Alen Margaryan (Ալեն Մարգարյան; 11 February 1999 – 30 September 2020) was an Armenian serviceman in the Artsakh Defense Army, participant of the Second Nagorno-Karabakh war. In 2021 he was posthumously awarded the Hero of Artsakh military award, which is the highest honorary title of the Republic of Artsakh.

== Biography ==
Margaryan was born on 11 February 1999. In 2005–2013 he studied at the basic school N 27 after Derenik Demirchyan. After graduating from the basic school, he entered high school N 29 after Andranik Margaryan. He received his bachelor's degree in the Armenian State Pedagogical University, where he studied filmmaking. Margaryan was a teacher at the Tumo Center for Creative Technologies and aimed to become Minister of Education. He was admitted to Boston University, but before continuing his studies there, he decided "to pay the debt to the homeland".

=== Military service ===
==== Second Nagorno-Karabakh War ====
On 30 September 2020, during the Second Nagorno-Karabakh War, the soldiers of the Artsakh Defense Army were informed that the servicemen in the positions must be provided with weapons and food. Margaryan was one of those who rushed to help the soldiers. On the same day, he was killed by a drone strike.

==== Funeral ====
On 11 October 2020, Margaryan was buried in the Yerablur Military Pantheon.

== Awards and honors ==
By the decree of the President of the Republic of Artsakh Arayik Harutyunyan, Alen Margaryan has been posthumously awarded the title of Hero of Artsakh.

My homage to the bright memory of all our heroes who sacrificed their lives for the Motherland. The message left to us by Alen and his martyred friends is to do the maximum to strengthen our Homeland.. And his heroic deeds on the battlefield and his conscious decision to keep his homeland at the cost of his life can only be considered an exceptional manifestation of patriotism.
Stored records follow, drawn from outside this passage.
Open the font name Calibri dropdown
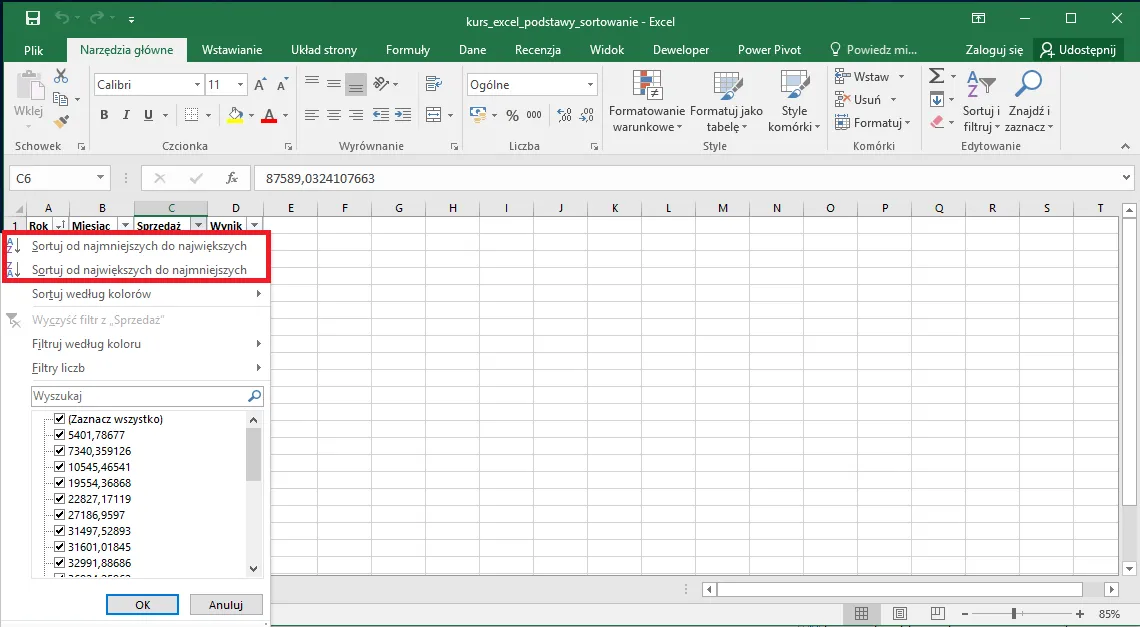 196,85
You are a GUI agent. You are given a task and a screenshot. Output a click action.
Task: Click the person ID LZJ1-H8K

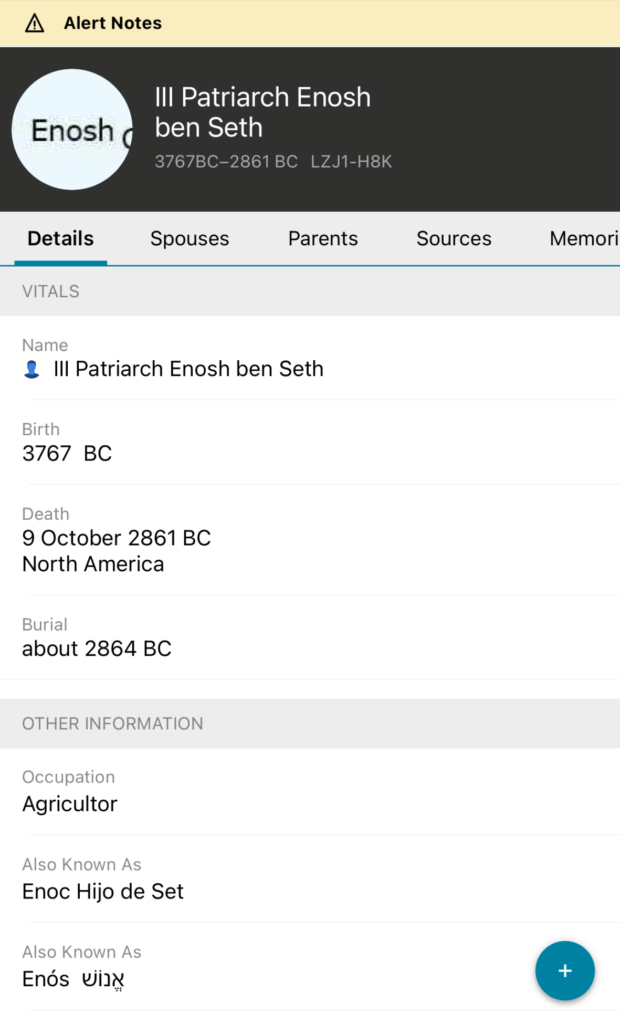tap(350, 161)
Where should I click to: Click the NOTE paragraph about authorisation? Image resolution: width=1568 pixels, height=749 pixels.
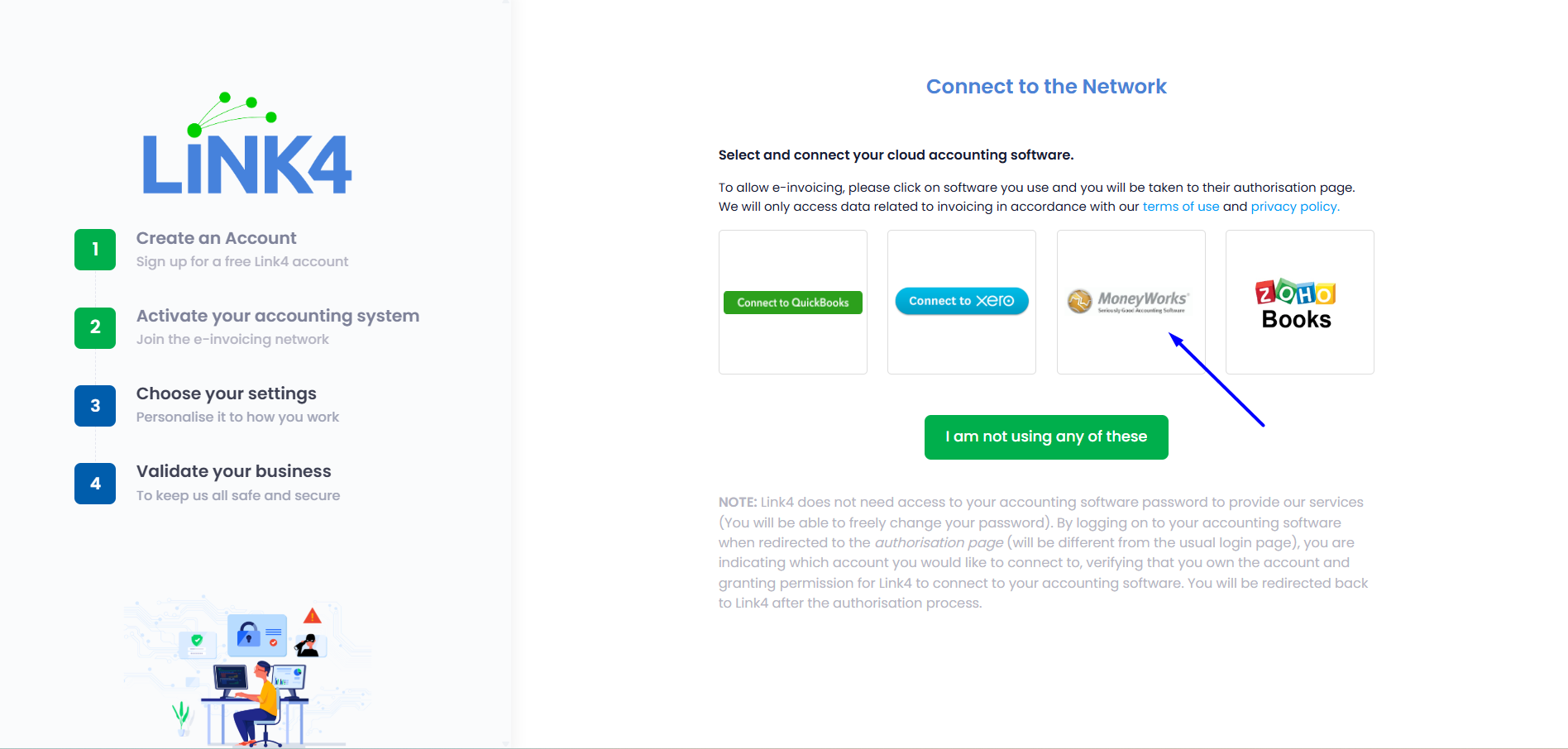1044,552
— President of the Republic of Artsakh, Arayik Harutyunyan

The auditorium 215 of the Faculty of Culture (ASPY) was named after Alen Margaryan. Dean of the Faculty of Culture Gevorg Tadevosyan hoped that naming the auditorium after Alen Margaryan "would serve as a message of patriotism for his friends and the following generations".

== Publications ==
On 8 May 2021, took place the presentation of the book about Alen Margaryan entitled "Our Alen" (Բոլորիս Ալենը), which was initiated by his friends and relatives.